Conceptual framework for protection against pests
Conceptual framework describing the hypothesized benefits of genotypic diversity for improving control of herbivorous insect pests. The left side of the panel shows anticipated interactions among plants, herbivores and natural enemies in genetically uniform monocultures and provides summaries of the influence of the interactions on each of the three trophic levels. The right panel shows the same interactions and summaries in a genotypically diverse field. The width of the arrows indicates the hypothesized relative strengths of the interactions, which were synthesized from the literature reviewed in the article.

Tooker and Frank offer a helpful summary diagram, which makes it a little easier to conceptualise the different ways in which diversity can protect against pests. The results, though, can be elusive:

For example, in separate experiments, mixtures of two oat varieties or five corn varieties were found to harbour significantly fewer pests (aphids and leafhoppers, respectively) than monotypic stands, but this effect was only detected when pest populations were large.

Digging back into the literature, they uncover several studies that at the very least ought to encourage fresh research.
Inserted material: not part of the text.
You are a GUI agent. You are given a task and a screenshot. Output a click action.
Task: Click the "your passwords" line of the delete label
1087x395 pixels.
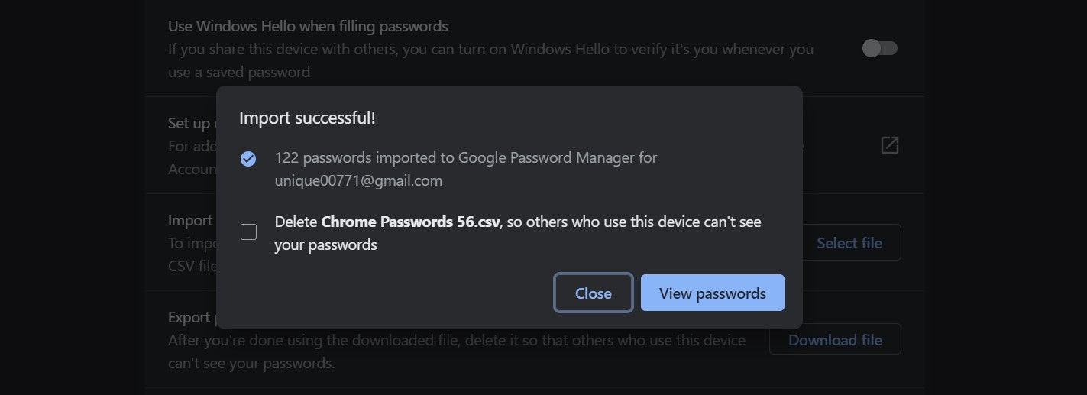point(325,245)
[W]hile much remains to be learned about the role of genotypic diversity in ecological interactions and ecosystem function, the existing evidence is particularly tantalizing for agriculture because productivity, resistance to herbivores and resiliency to abiotic stress are essential features of sustainable crop production. Moreover, genotypic diversity could be implemented with relatively minor changes to agricultural practice. If theory and empirical results continue to support the strong effects of genotypic diversity for plant productivity, a simple new approach to farming may transform planting strategies and agricultural productivity.

And there, really, is the value of both papers. Instead of taking an ideological stand on “sustainable intensification,” whatever that may be, they both show ways in which agricultural biodiversity could be deployed to help farm systems provide more, more sustainably.